▸ **WORK TASK**: Copy out all lines in the data below containing the string "computer".

(Saved data entries)

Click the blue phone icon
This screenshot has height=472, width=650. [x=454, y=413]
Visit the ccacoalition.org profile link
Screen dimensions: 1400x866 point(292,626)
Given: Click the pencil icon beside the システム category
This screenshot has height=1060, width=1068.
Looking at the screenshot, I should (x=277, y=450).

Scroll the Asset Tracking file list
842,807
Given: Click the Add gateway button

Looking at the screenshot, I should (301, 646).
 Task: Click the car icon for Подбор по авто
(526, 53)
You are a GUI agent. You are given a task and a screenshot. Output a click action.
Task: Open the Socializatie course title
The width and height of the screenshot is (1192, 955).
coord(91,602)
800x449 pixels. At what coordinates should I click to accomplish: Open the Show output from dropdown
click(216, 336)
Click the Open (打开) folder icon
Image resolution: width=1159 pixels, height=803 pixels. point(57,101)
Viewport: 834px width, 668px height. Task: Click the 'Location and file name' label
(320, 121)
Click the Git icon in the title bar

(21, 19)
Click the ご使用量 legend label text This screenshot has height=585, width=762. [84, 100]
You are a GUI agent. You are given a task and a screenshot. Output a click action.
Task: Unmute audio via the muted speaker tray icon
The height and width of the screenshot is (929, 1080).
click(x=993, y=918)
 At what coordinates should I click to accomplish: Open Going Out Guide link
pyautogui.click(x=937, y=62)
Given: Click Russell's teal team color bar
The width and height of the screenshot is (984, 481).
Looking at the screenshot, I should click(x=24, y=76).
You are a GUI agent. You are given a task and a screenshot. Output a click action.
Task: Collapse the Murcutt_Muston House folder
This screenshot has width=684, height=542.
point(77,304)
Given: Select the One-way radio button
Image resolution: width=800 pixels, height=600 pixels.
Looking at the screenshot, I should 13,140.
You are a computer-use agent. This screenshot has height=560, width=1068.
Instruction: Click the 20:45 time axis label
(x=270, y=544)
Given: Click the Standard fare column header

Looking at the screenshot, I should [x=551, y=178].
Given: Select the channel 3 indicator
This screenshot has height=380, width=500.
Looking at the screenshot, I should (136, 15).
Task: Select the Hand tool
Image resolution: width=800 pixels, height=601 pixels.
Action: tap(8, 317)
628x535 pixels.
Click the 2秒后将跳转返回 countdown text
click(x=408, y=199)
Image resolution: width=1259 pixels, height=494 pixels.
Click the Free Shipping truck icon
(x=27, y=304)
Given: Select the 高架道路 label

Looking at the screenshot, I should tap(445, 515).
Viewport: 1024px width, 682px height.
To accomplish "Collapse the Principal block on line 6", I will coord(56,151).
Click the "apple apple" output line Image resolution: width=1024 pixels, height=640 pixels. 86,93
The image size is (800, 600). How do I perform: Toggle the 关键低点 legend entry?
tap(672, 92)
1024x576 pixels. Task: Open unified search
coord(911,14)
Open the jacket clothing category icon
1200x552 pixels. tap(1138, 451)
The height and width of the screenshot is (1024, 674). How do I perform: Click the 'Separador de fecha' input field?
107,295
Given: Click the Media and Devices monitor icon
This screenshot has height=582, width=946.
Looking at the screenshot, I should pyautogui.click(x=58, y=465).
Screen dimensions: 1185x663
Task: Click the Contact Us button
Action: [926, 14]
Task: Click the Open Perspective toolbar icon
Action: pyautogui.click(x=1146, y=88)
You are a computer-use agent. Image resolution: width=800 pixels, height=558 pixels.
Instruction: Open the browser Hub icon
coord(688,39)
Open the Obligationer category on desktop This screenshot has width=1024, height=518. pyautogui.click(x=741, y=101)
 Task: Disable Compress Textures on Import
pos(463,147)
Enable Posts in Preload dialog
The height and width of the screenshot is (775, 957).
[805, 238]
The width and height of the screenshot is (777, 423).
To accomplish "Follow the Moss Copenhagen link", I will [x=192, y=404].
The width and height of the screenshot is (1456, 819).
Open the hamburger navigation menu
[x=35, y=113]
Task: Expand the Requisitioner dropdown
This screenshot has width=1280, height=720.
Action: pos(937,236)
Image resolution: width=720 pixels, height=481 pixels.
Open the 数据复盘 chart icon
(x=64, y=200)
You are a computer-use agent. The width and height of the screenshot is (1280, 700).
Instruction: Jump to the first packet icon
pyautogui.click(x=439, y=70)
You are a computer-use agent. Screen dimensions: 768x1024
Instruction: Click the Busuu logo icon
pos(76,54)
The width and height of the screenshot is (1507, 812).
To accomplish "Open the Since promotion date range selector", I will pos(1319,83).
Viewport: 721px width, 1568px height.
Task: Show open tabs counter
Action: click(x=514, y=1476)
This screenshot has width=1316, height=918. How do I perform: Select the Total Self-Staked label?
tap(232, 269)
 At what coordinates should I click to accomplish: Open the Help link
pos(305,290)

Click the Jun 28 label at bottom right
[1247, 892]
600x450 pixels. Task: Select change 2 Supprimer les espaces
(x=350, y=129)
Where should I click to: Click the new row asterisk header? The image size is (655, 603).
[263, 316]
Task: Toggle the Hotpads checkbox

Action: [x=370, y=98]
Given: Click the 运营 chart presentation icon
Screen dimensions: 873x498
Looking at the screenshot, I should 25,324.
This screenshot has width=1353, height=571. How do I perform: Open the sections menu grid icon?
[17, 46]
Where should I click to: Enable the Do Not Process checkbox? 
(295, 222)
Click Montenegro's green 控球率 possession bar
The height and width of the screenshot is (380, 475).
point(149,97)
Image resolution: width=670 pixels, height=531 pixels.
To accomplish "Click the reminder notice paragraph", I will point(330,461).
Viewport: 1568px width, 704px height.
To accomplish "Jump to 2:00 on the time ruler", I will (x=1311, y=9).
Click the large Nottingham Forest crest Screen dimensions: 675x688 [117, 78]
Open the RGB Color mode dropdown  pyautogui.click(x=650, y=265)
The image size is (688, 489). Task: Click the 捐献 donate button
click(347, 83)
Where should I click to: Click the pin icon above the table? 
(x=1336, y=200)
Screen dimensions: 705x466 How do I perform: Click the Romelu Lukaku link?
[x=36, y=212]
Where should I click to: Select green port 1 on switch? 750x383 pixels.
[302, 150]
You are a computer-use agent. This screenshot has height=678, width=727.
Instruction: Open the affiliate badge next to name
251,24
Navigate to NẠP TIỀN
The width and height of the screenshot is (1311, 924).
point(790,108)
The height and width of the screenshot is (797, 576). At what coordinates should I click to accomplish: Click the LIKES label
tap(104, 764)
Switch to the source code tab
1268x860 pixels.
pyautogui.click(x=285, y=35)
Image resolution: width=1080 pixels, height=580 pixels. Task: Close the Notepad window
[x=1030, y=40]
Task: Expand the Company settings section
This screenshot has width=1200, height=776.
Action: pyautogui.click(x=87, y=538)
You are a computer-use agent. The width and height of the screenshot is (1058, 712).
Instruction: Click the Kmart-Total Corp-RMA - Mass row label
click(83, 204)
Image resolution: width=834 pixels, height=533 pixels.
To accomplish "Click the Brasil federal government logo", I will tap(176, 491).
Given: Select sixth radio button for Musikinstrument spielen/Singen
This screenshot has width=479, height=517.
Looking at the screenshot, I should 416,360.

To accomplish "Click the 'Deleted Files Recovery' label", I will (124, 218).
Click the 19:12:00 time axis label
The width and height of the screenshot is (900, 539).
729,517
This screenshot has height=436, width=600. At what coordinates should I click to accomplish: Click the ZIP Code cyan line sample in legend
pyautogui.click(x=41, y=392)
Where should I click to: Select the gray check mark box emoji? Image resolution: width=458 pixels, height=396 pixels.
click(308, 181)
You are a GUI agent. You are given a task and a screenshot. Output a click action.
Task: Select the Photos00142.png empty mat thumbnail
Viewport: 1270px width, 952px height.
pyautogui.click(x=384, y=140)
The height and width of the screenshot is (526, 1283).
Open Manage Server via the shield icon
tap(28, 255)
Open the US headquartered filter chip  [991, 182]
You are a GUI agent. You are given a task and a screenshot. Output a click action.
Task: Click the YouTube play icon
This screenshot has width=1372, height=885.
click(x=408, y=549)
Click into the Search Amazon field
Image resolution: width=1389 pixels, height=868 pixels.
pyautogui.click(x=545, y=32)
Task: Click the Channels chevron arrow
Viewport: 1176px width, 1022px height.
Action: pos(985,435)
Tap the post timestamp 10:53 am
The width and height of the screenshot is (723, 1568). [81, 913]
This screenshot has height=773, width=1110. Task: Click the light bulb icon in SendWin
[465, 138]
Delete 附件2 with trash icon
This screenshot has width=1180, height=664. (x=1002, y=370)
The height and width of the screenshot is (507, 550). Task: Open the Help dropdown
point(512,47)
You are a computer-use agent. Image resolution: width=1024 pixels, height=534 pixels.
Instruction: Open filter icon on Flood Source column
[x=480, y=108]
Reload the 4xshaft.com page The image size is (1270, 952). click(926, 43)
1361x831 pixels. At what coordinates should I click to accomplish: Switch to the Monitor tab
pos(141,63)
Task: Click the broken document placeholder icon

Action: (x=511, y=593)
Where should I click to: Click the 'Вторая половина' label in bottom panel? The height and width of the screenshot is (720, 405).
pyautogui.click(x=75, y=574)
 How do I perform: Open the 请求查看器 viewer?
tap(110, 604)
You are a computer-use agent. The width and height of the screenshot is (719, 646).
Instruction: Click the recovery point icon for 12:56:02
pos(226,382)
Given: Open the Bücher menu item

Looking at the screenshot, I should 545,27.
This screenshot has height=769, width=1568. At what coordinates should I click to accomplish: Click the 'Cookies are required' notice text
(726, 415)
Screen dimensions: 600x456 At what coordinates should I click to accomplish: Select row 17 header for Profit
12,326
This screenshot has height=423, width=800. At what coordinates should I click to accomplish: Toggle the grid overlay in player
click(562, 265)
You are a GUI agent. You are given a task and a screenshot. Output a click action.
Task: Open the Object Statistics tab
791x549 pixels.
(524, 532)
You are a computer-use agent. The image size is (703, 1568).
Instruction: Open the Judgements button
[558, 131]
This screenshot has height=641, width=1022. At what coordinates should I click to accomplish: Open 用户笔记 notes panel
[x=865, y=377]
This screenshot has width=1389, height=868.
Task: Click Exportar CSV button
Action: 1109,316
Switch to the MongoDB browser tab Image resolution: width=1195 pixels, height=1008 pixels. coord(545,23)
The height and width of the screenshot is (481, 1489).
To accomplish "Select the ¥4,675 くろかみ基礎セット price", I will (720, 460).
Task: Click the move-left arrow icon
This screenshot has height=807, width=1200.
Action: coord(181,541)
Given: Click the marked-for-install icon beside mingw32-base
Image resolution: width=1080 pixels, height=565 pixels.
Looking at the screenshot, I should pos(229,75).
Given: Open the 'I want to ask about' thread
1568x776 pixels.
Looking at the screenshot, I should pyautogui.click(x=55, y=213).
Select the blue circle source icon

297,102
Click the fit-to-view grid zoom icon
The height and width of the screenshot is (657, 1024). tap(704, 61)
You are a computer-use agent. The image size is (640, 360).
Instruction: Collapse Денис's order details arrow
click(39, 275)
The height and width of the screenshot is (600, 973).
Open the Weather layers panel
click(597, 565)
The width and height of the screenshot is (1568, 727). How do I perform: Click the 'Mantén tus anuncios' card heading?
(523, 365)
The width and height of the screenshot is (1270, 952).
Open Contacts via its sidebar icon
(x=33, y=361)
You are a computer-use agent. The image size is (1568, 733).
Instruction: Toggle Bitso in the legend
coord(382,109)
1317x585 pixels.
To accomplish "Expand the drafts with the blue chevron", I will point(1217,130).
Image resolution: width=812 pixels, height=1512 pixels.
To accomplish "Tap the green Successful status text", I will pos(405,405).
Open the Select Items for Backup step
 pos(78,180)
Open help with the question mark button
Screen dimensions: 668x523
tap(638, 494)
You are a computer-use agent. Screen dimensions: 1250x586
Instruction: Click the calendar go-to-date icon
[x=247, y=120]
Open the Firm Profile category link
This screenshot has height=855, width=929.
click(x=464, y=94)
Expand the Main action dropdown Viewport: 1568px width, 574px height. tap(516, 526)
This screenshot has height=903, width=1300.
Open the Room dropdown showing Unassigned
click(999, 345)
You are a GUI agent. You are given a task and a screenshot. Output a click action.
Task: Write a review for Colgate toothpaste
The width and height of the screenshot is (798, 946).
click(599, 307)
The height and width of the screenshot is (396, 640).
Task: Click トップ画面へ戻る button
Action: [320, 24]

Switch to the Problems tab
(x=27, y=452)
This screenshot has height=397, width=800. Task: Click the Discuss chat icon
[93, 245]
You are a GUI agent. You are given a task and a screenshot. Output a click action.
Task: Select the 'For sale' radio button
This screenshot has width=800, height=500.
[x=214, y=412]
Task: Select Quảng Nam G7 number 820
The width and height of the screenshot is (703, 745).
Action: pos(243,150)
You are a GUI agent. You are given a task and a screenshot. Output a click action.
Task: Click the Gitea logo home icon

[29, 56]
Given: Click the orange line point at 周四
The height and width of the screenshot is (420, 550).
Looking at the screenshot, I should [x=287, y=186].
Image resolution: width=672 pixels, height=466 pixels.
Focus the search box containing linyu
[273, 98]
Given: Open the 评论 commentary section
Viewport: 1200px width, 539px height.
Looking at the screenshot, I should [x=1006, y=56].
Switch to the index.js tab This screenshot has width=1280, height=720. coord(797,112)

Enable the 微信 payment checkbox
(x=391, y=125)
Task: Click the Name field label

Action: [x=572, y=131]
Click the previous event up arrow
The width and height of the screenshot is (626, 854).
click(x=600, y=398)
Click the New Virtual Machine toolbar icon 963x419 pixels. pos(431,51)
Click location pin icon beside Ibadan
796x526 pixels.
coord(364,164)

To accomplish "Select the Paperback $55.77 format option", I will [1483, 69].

▸ **EXERCISE RESULT**:
You are a computer-use agent. This screenshot has height=560, width=1068.
You are a computer-use agent. Image resolution: width=800 pixels, height=558 pixels.
You are a computer-use agent. The width and height of the screenshot is (1280, 700).
You are a computer-use agent. Screen dimensions: 768x1024
You are a computer-use agent. This screenshot has height=678, width=727.
You are a computer-use agent. The width and height of the screenshot is (1058, 712).
You are a computer-use agent. Image resolution: width=1024 pixels, height=534 pixels.
You are a computer-use agent. The width and height of the screenshot is (719, 646).
You are a computer-use agent. The image size is (703, 1568).
You are a computer-use agent. The image size is (640, 360).
You are a computer-use agent. The image size is (1568, 733).
You are a computer-use agent. Screen dimensions: 1250x586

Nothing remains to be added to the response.